-- Data listing follows --

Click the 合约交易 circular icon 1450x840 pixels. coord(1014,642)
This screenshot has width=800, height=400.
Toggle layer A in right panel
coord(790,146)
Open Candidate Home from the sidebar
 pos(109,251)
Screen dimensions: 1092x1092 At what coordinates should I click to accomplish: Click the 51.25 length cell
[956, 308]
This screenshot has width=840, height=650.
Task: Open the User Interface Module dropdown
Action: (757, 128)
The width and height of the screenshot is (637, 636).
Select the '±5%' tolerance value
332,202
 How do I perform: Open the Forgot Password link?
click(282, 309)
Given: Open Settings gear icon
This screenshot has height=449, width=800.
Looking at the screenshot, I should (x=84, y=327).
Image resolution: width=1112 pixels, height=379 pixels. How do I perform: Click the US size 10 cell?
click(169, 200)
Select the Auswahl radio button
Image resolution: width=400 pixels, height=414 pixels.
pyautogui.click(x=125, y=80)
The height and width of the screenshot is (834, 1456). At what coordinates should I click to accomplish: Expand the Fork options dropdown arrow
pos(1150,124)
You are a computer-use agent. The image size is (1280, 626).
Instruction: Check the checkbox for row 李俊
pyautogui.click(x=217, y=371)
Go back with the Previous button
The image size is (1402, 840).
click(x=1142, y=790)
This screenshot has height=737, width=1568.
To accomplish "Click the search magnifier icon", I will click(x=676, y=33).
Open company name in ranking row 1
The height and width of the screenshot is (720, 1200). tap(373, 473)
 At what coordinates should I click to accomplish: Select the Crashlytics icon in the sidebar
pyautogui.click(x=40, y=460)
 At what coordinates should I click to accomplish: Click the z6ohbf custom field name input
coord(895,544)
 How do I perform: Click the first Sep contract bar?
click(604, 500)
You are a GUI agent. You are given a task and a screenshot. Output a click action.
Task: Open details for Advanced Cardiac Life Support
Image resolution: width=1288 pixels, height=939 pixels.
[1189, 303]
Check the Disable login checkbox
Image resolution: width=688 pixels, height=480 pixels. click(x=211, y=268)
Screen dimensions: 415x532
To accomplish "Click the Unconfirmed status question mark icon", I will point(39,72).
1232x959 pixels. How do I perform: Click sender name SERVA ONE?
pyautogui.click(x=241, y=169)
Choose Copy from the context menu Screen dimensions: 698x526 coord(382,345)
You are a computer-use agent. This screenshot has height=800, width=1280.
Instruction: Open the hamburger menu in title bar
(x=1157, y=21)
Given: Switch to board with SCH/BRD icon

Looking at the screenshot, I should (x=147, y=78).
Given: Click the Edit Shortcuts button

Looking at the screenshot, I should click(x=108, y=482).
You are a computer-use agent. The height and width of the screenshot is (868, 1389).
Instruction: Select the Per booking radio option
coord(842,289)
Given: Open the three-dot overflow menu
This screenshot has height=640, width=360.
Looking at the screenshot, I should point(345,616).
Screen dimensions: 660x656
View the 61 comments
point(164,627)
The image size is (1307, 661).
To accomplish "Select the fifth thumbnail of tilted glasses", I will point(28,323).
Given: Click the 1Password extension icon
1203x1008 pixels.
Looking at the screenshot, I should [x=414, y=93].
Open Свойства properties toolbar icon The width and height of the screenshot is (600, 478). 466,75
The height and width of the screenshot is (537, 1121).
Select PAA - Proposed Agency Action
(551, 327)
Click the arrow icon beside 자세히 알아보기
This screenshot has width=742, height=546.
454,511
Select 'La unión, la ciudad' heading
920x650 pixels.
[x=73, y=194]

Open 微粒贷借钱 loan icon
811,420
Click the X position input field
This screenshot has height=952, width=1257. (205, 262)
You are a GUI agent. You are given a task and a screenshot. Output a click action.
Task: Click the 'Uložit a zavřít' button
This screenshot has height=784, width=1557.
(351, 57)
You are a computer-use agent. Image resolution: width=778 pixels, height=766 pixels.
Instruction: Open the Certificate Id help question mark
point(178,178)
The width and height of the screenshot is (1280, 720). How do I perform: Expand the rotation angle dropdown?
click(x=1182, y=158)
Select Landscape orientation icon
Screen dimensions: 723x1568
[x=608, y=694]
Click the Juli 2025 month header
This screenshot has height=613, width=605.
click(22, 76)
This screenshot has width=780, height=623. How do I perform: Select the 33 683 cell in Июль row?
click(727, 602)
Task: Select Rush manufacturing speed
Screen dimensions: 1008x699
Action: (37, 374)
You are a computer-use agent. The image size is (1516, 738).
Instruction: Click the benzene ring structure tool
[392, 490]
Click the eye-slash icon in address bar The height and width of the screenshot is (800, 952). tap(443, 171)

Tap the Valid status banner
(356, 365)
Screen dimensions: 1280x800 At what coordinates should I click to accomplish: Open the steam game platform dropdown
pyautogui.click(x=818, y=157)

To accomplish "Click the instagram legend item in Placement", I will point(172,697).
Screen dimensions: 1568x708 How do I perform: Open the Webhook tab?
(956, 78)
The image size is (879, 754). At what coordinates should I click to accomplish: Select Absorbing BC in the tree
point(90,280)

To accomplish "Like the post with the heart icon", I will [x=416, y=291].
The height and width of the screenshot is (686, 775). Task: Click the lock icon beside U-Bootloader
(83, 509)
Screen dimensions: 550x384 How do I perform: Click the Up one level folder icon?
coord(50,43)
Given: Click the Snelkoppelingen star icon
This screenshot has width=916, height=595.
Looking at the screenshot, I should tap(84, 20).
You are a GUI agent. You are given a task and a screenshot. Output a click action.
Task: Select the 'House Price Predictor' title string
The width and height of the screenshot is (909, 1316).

-- Data listing concluded --

Requirement: Output all of the data above without any alteration.

Answer for the task:
Click the 合约交易 circular icon 1450x840 pixels. coord(1014,642)
This screenshot has width=800, height=400.
Toggle layer A in right panel
coord(790,146)
Open Candidate Home from the sidebar
 pos(109,251)
Screen dimensions: 1092x1092 At what coordinates should I click to accomplish: Click the 51.25 length cell
[956, 308]
This screenshot has width=840, height=650.
Task: Open the User Interface Module dropdown
Action: (757, 128)
The width and height of the screenshot is (637, 636).
Select the '±5%' tolerance value
332,202
 How do I perform: Open the Forgot Password link?
click(282, 309)
Given: Open Settings gear icon
This screenshot has height=449, width=800.
Looking at the screenshot, I should (x=84, y=327).
Image resolution: width=1112 pixels, height=379 pixels. How do I perform: Click the US size 10 cell?
click(169, 200)
Select the Auswahl radio button
Image resolution: width=400 pixels, height=414 pixels.
pyautogui.click(x=125, y=80)
The height and width of the screenshot is (834, 1456). At what coordinates should I click to accomplish: Expand the Fork options dropdown arrow
pos(1150,124)
You are a computer-use agent. The image size is (1280, 626).
Instruction: Check the checkbox for row 李俊
pyautogui.click(x=217, y=371)
Go back with the Previous button
The image size is (1402, 840).
click(x=1142, y=790)
This screenshot has height=737, width=1568.
To accomplish "Click the search magnifier icon", I will click(x=676, y=33).
Open company name in ranking row 1
The height and width of the screenshot is (720, 1200). tap(373, 473)
 At what coordinates should I click to accomplish: Select the Crashlytics icon in the sidebar
pyautogui.click(x=40, y=460)
 At what coordinates should I click to accomplish: Click the z6ohbf custom field name input
coord(895,544)
 How do I perform: Click the first Sep contract bar?
click(604, 500)
You are a GUI agent. You are given a task and a screenshot. Output a click action.
Task: Open details for Advanced Cardiac Life Support
Image resolution: width=1288 pixels, height=939 pixels.
[1189, 303]
Check the Disable login checkbox
Image resolution: width=688 pixels, height=480 pixels. click(x=211, y=268)
Screen dimensions: 415x532
To accomplish "Click the Unconfirmed status question mark icon", I will point(39,72).
1232x959 pixels. How do I perform: Click sender name SERVA ONE?
pyautogui.click(x=241, y=169)
Choose Copy from the context menu Screen dimensions: 698x526 coord(382,345)
You are a computer-use agent. This screenshot has height=800, width=1280.
Instruction: Open the hamburger menu in title bar
(x=1157, y=21)
Given: Switch to board with SCH/BRD icon

Looking at the screenshot, I should (x=147, y=78).
Given: Click the Edit Shortcuts button

Looking at the screenshot, I should click(x=108, y=482).
You are a computer-use agent. The height and width of the screenshot is (868, 1389).
Instruction: Select the Per booking radio option
coord(842,289)
Given: Open the three-dot overflow menu
This screenshot has height=640, width=360.
Looking at the screenshot, I should point(345,616).
Screen dimensions: 660x656
View the 61 comments
point(164,627)
The image size is (1307, 661).
To accomplish "Select the fifth thumbnail of tilted glasses", I will point(28,323).
Given: Click the 1Password extension icon
1203x1008 pixels.
Looking at the screenshot, I should [x=414, y=93].
Open Свойства properties toolbar icon The width and height of the screenshot is (600, 478). 466,75
The height and width of the screenshot is (537, 1121).
Select PAA - Proposed Agency Action
(551, 327)
Click the arrow icon beside 자세히 알아보기
This screenshot has width=742, height=546.
454,511
Select 'La unión, la ciudad' heading
920x650 pixels.
[x=73, y=194]

Open 微粒贷借钱 loan icon
811,420
Click the X position input field
This screenshot has height=952, width=1257. (205, 262)
You are a GUI agent. You are given a task and a screenshot. Output a click action.
Task: Click the 'Uložit a zavřít' button
This screenshot has height=784, width=1557.
(351, 57)
You are a computer-use agent. Image resolution: width=778 pixels, height=766 pixels.
Instruction: Open the Certificate Id help question mark
point(178,178)
The width and height of the screenshot is (1280, 720). How do I perform: Expand the rotation angle dropdown?
click(x=1182, y=158)
Select Landscape orientation icon
Screen dimensions: 723x1568
[x=608, y=694]
Click the Juli 2025 month header
This screenshot has height=613, width=605.
click(22, 76)
This screenshot has width=780, height=623. How do I perform: Select the 33 683 cell in Июль row?
click(727, 602)
Task: Select Rush manufacturing speed
Screen dimensions: 1008x699
Action: (37, 374)
You are a computer-use agent. The image size is (1516, 738).
Instruction: Click the benzene ring structure tool
[392, 490]
Click the eye-slash icon in address bar The height and width of the screenshot is (800, 952). tap(443, 171)

Tap the Valid status banner
(356, 365)
Screen dimensions: 1280x800 At what coordinates should I click to accomplish: Open the steam game platform dropdown
pyautogui.click(x=818, y=157)

To accomplish "Click the instagram legend item in Placement", I will point(172,697).
Screen dimensions: 1568x708 How do I perform: Open the Webhook tab?
(956, 78)
The image size is (879, 754). At what coordinates should I click to accomplish: Select Absorbing BC in the tree
point(90,280)

To accomplish "Like the post with the heart icon", I will [x=416, y=291].
The height and width of the screenshot is (686, 775). Task: Click the lock icon beside U-Bootloader
(83, 509)
Screen dimensions: 550x384 How do I perform: Click the Up one level folder icon?
coord(50,43)
Given: Click the Snelkoppelingen star icon
This screenshot has width=916, height=595.
Looking at the screenshot, I should tap(84, 20).
You are a GUI agent. You are given a task and a screenshot. Output a click action.
Task: Select the 'House Price Predictor' title string
The width and height of the screenshot is (909, 1316).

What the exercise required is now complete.